A study published in Crystal Growth & Design, "Surface Analysis - From Crystal Structures to Particle Properties," highlights the suite's ability to visualize and quantify chemical and topological information from crystallographic data. Applied to the case study of punch sticking for ibuprofen particles, this approach can reduce the need for expensive trial-and-error methods by providing data-driven guidance for formulators and particle engineers.
Another study in Crystal Growth & Design, "Identifying Possible Slip Systems of Molecular Crystals via a Geometry-Based Procedure," builds on a previously published method (Predicting mechanical properties of crystalline materials through topological analysis ) to identify slip systems in molecular crystals developed by CCDC scientists by using a steric hindrance parameter to quantify molecular overlap as an impediment to slip. This efficient procedure helped to predict the plasticity of energetic materials, supporting better design for these complex products.
A third study in Powder Diffraction, "Predicting Particle Quality Attributes of Organic Crystalline Materials using Particle Informatics," explored the surface properties of crystals of a novel quercetin solvate of dimethylformamide (QDMF).
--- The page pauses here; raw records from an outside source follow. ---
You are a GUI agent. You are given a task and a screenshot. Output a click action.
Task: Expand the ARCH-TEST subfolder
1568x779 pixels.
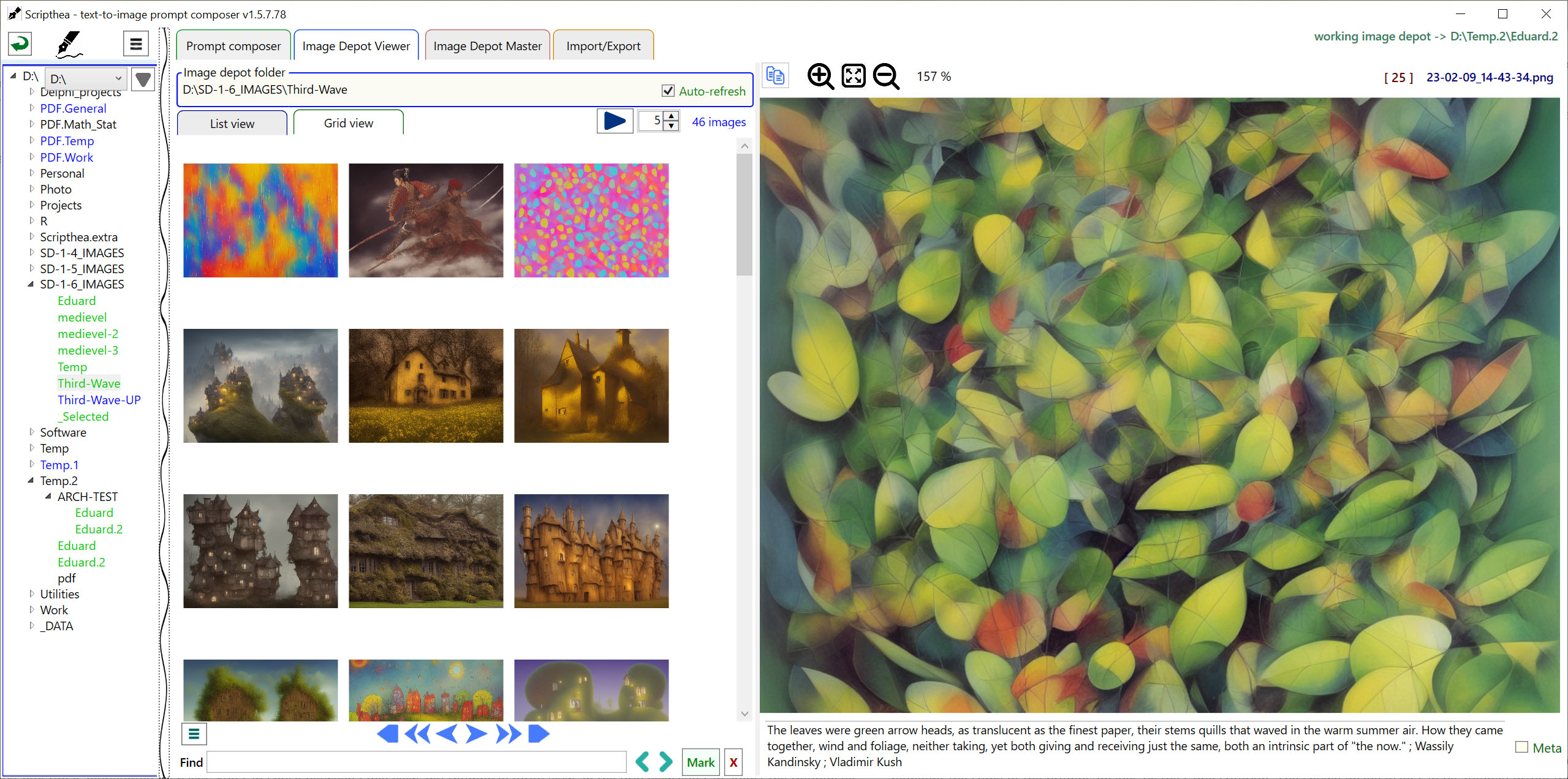click(47, 496)
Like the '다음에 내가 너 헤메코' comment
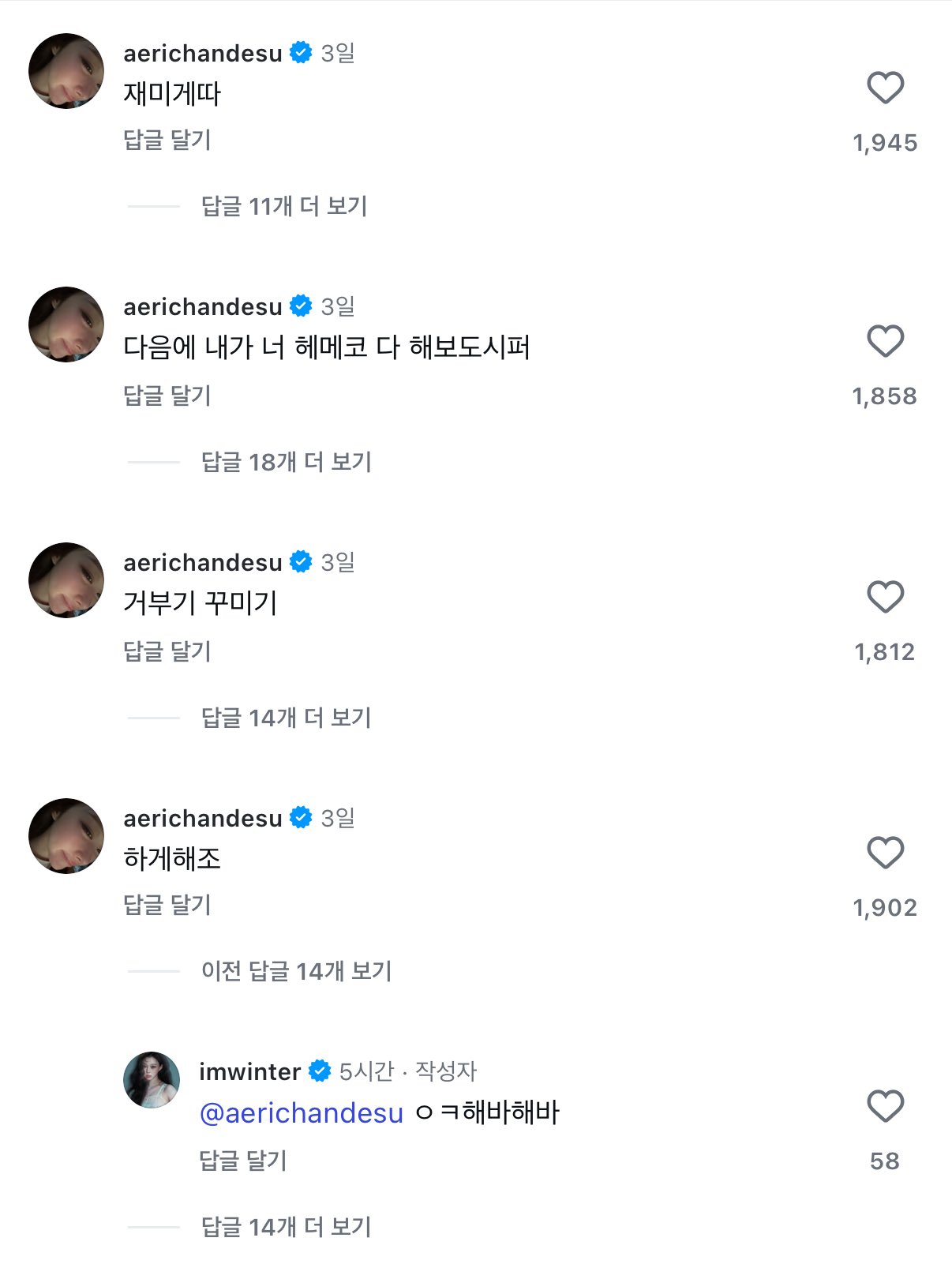952x1279 pixels. [x=885, y=342]
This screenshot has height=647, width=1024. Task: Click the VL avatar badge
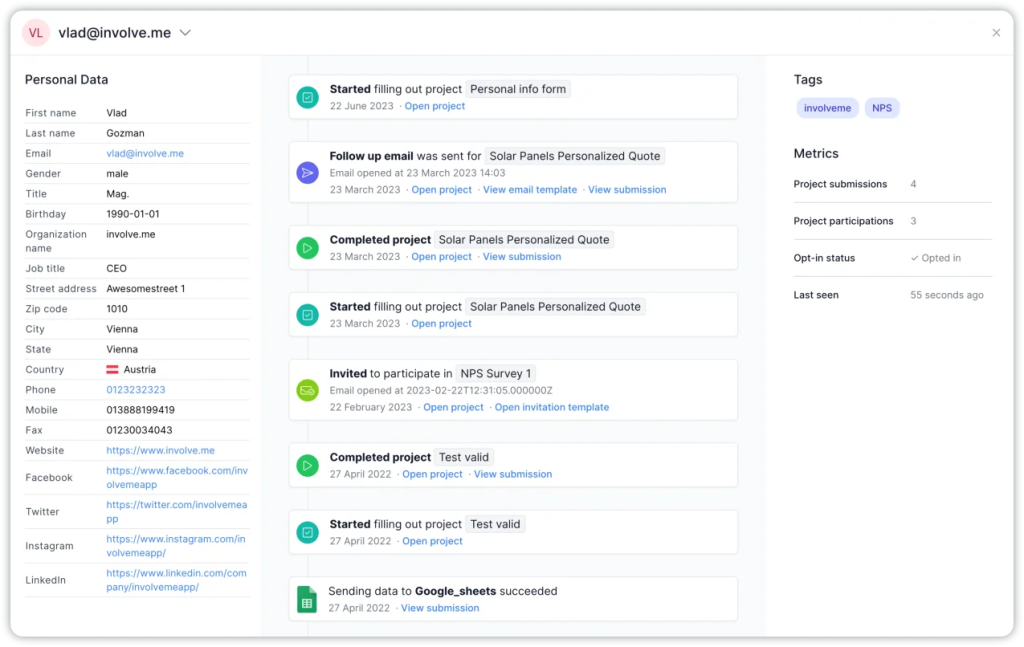tap(35, 33)

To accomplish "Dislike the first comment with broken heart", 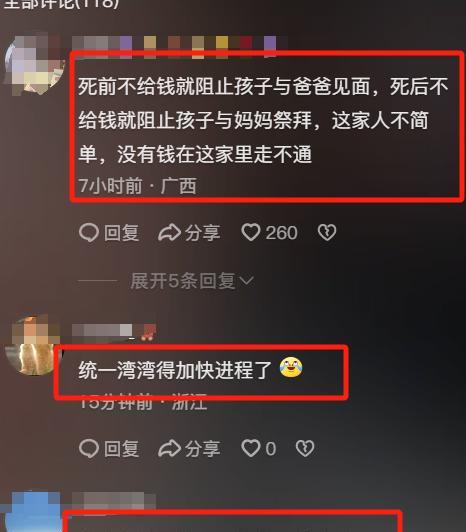I will coord(327,233).
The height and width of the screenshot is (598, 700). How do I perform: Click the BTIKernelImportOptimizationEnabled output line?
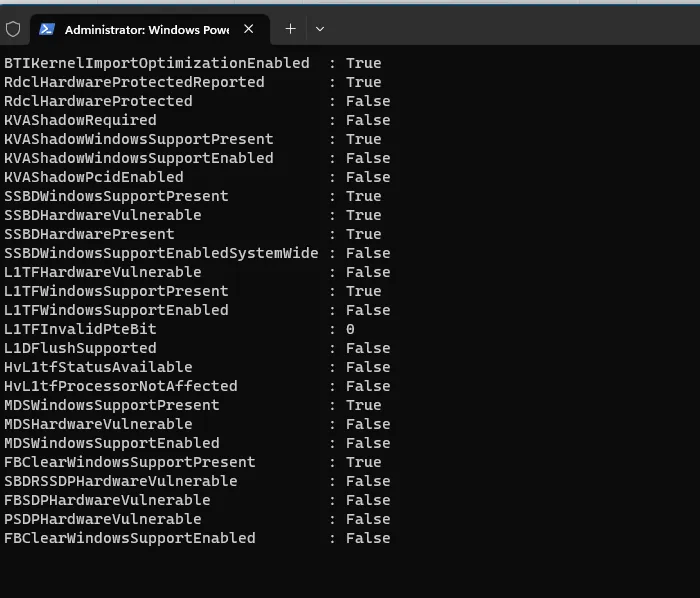[x=157, y=63]
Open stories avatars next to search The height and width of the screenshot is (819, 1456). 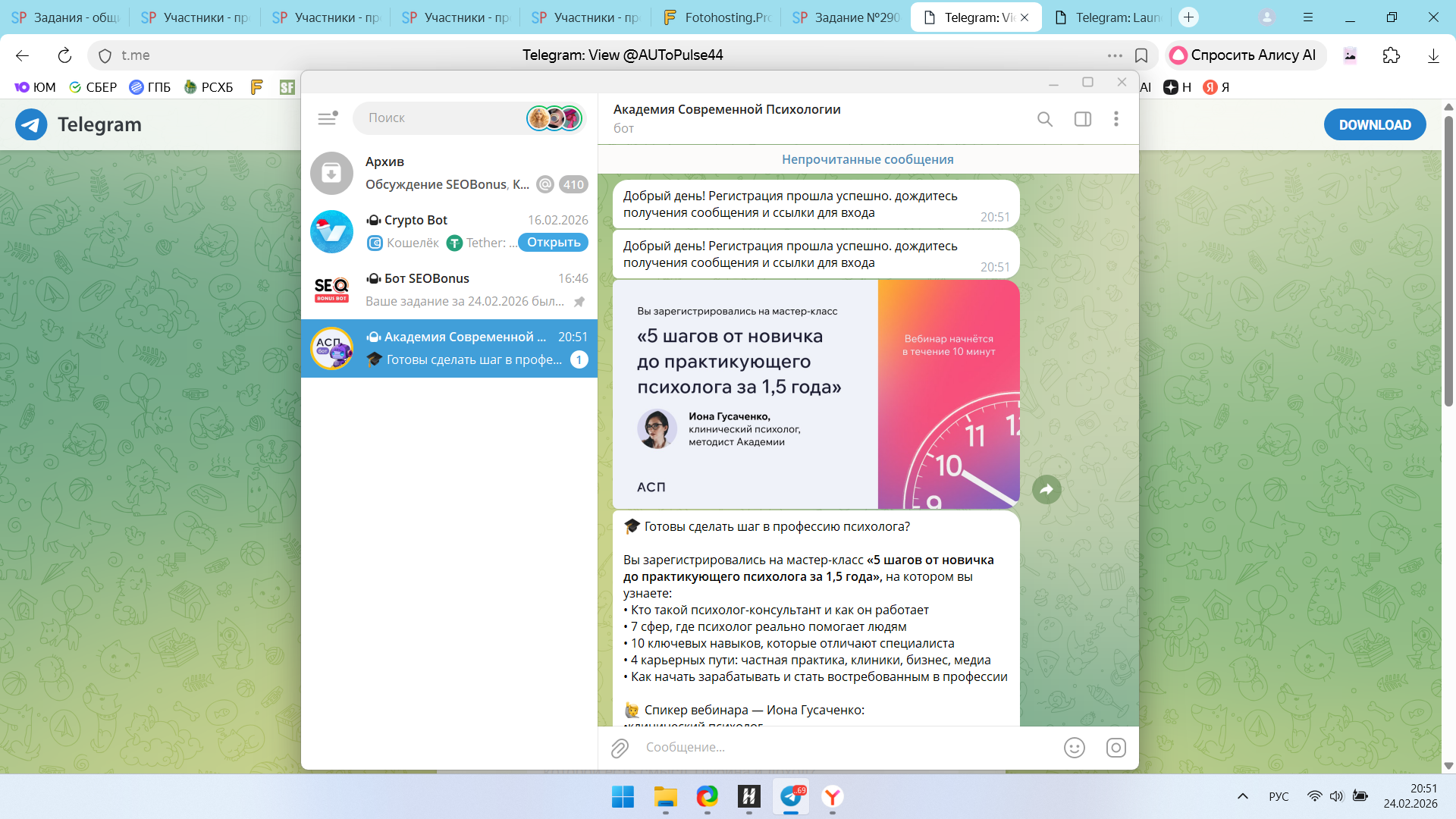(554, 118)
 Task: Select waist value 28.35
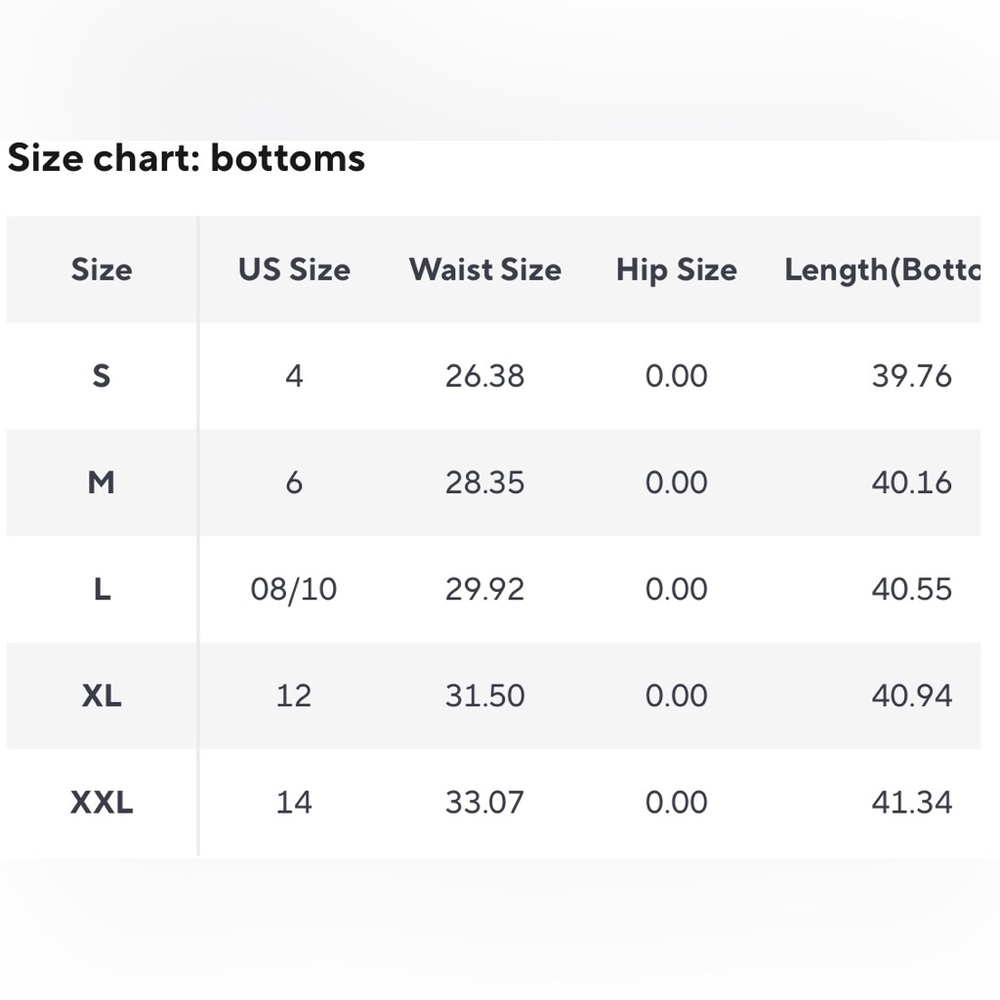point(485,483)
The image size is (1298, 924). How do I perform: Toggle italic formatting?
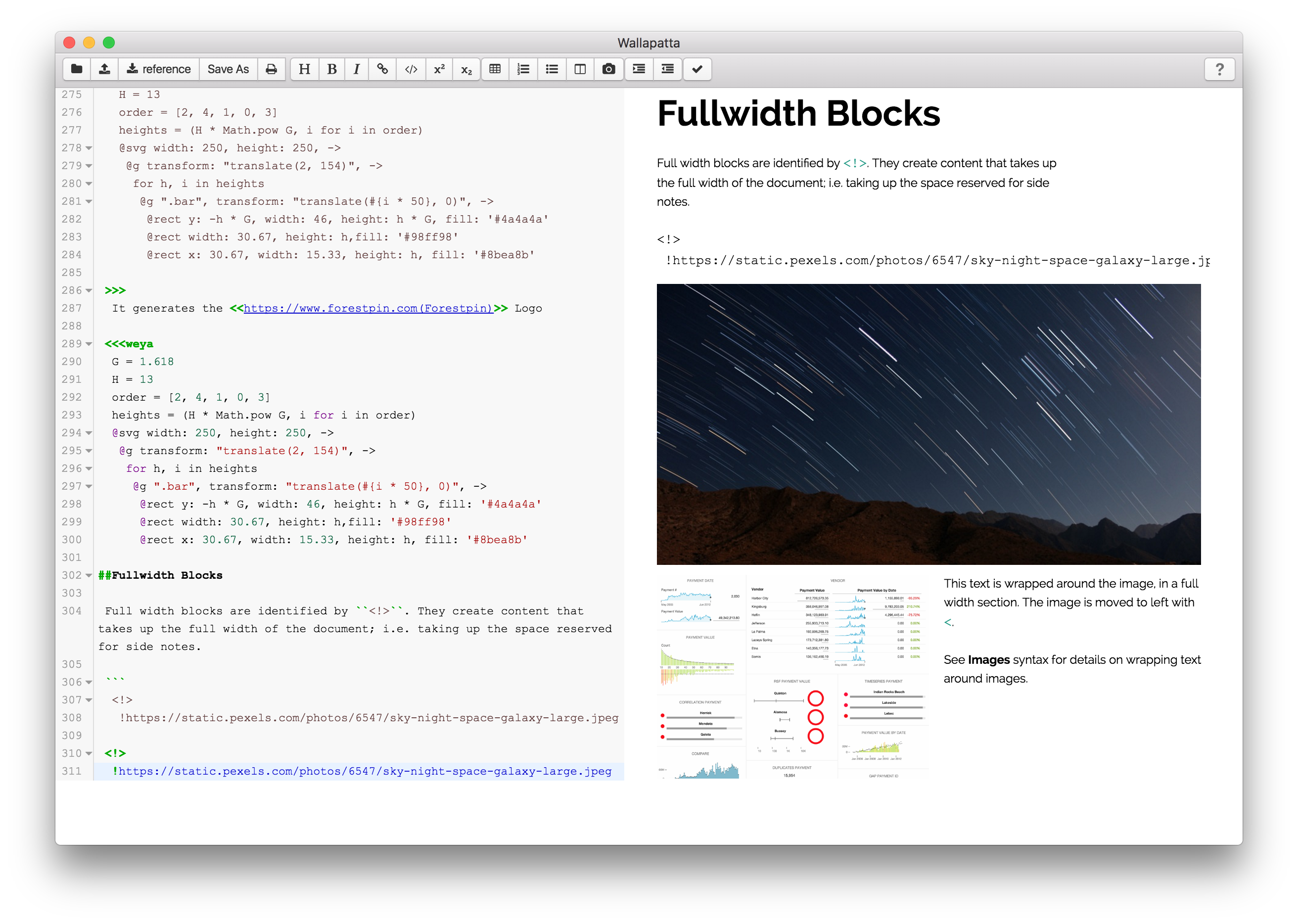(357, 69)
Using CSD-Particle, researchers explored key features of the QDMF particles and validated their findings with experimental methods such as Atomic Force Microscopy (AFM), demonstrating the suite's accuracy and utility.
While the primary application of these tools will be in drug development, their utility extends to the development of agrochemicals, such as pesticides, and other advanced materials and formulated products, where early knowledge of surface properties is advantageous.
These innovations mark a significant advancement in the comprehensive understanding of particle surfaces and their impact on product performance, supporting formulators and particle engineers in making informed, data-driven decisions.